When to keep using an external consultant

Deal size above $500M EV where time pressure is lower and a branded report supports LP confidence Regulated industries (healthcare services, financial services, regulated industrials) where policy expertise is the binding constraint International deals where panel and firmographic data coverage is thin (most of LATAM, parts of APAC, MENA) First deals in a new vertical where the firm lacks pattern recognition and needs to build a mental model Situations where a strategic investor or LP co-invest requires third-party validation

The point of automation isn't to eliminate consultants. It's to stop paying consultants to do bottom-up TAM builds and cohort math that data engineers can do in three days for 10% of the cost.
— Head of Portfolio Operations, $18B AUM PE firm

Building the operating model

Firms that have made this transition successfully — Vista Equity Partners, Thoma Bravo, TA Associates, Bain Capital Tech, Hg, and several large credit-platform sponsors — share a common structure. A central data and insights team of 6-15 people sits between deal teams and external vendors. Deal teams brief the central team at IOI stage with a structured hypothesis template. The central team executes the data workstreams in parallel with the deal team's commercial work. External consultants are engaged selectively for the 15-25% of analysis that requires deep sector or regulatory expertise.

The cultural shift is harder than the technical one. Deal partners trained on Bain decks instinctively trust a 120-slide consulting output more than a 30-page memo with live dashboards, even when the memo contains better evidence. Firms that have made this work invest deliberately in IC training, require deal teams to defend every claim against source data, and increasingly tie a portion of partner compensation to post-close revenue and margin variance against CDD projections. Over a 24-month window, that variance is the only honest scorecard for CDD quality — automated or otherwise.

Frequently Asked Questions

How much of commercial due diligence can realistically be automated today?

About 60-75% of a typical mid-market CDD workstream — bottom-up TAM/SAM, cohort reconstruction, competitive pricing, review mining, and win/loss analysis — can be automated or heavily data-led. The remaining 25-40%, particularly regulatory nuance, channel complexity, and category creation theses, still benefits from human expert input.

What is the minimum deal volume to justify an internal CDD platform?
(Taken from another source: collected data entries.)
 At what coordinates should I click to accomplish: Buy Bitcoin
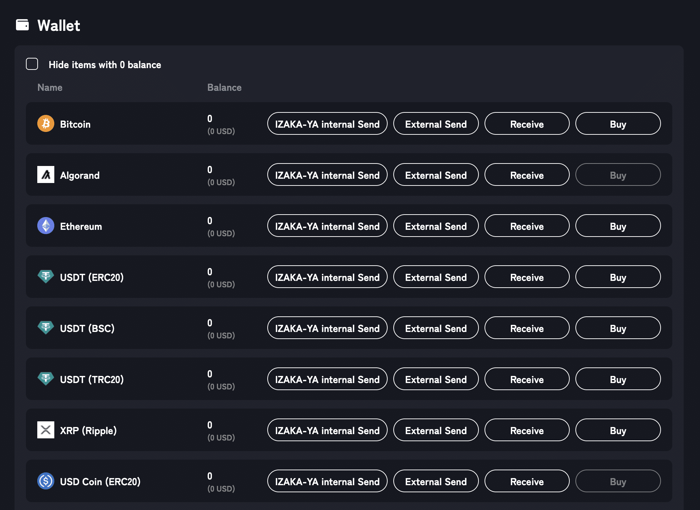pyautogui.click(x=618, y=124)
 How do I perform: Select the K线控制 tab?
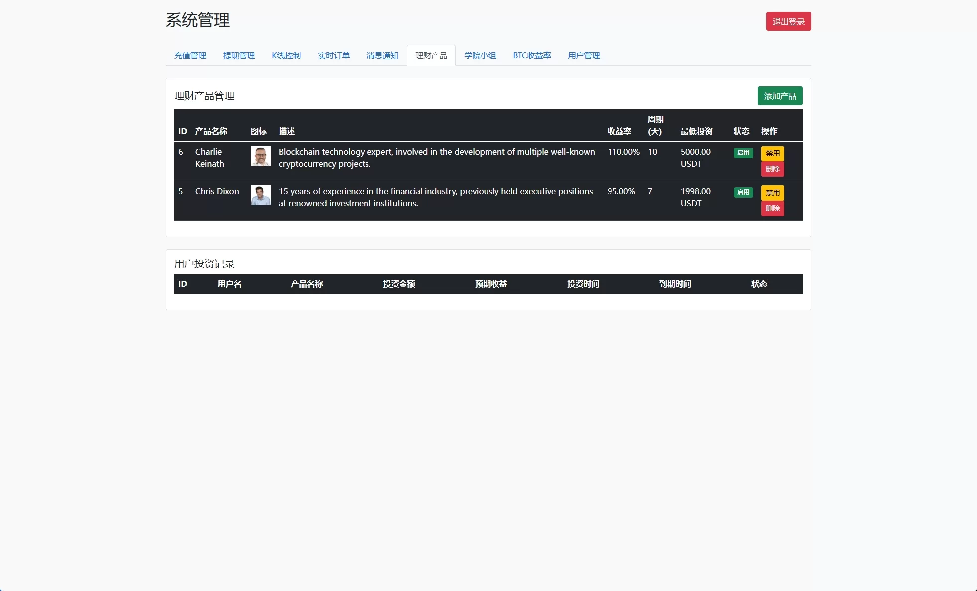coord(286,56)
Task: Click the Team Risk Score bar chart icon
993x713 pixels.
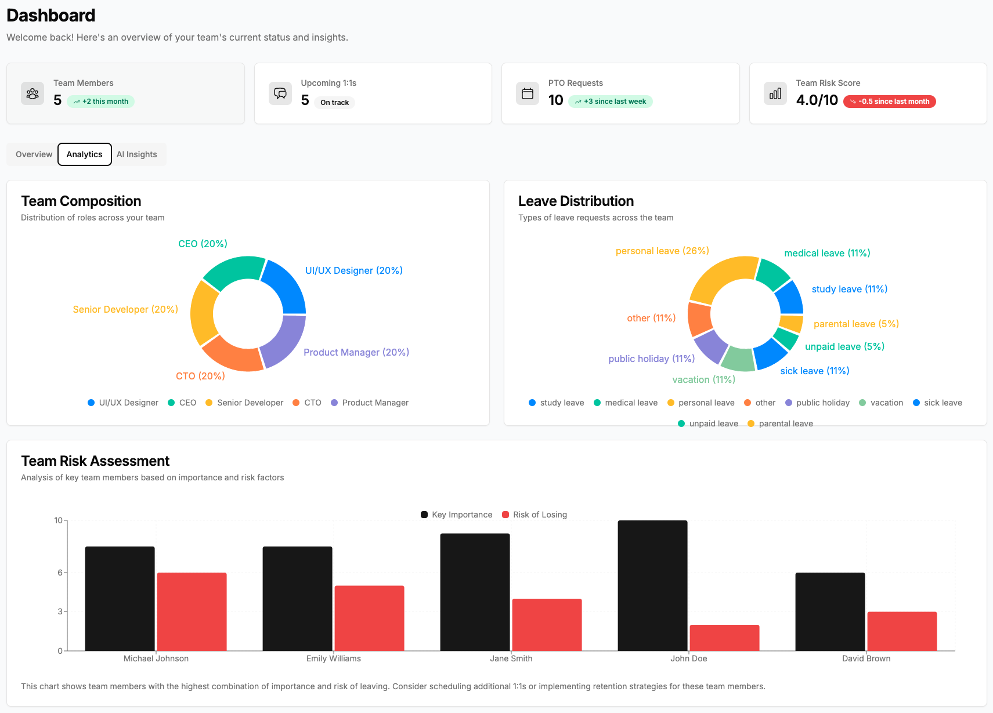Action: (x=775, y=93)
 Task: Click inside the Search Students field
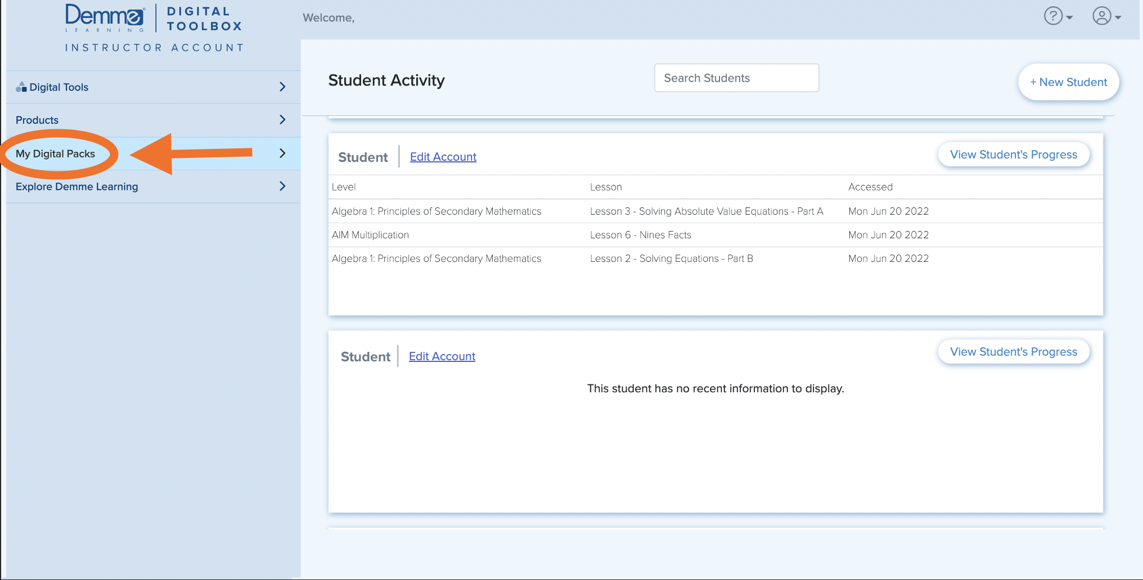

Roughly 40-50 active diligence processes per year. Below that, the $2.3-3.6M annual cost of subscriptions, data engineering, and a dedicated team is hard to amortize. Firms under that threshold typically get most of the benefit by subscribing to AlphaSense, Tegus, and SimilarWeb and partnering with specialist data-led CDD providers rather than building internally.

Which alternative data sources are most useful for B2B SaaS diligence specifically?

G2, Capterra, and Gartner Peer Insights for review and sentiment; Bombora and 6sense for buyer intent; LinkedIn Sales Navigator and Revelio Labs for hiring and attrition signals at customers and competitors; Tegus and AlphaSense for transcripts. Card-panel data is rarely useful for B2B SaaS — the panels don't have meaningful coverage of corporate purchasing.

How do we validate that panel-based cohort reconstructions are reliable?

Compute the panel's coverage ratio — total panel-observed revenue divided by reported revenue — for at least four trailing quarters. If coverage is stable at 8%+ and the panel-observed growth rate tracks reported growth within 200-300 bps, the cohort curves are usable. If coverage is below 8% or unstable, use panel data directionally and rely on management cohorts with independent triangulation.

Does automated CDD reduce the need for expert calls?

It reduces the volume but increases the value of each call. Traditional CDDs run 20-25 exploratory calls; automated workflows typically run 8-12 hypothesis-led calls in the back half of the sprint, where each call is designed to resolve a specific question the data couldn't answer. Total spend on expert networks falls 40-60% but yield per call improves materially.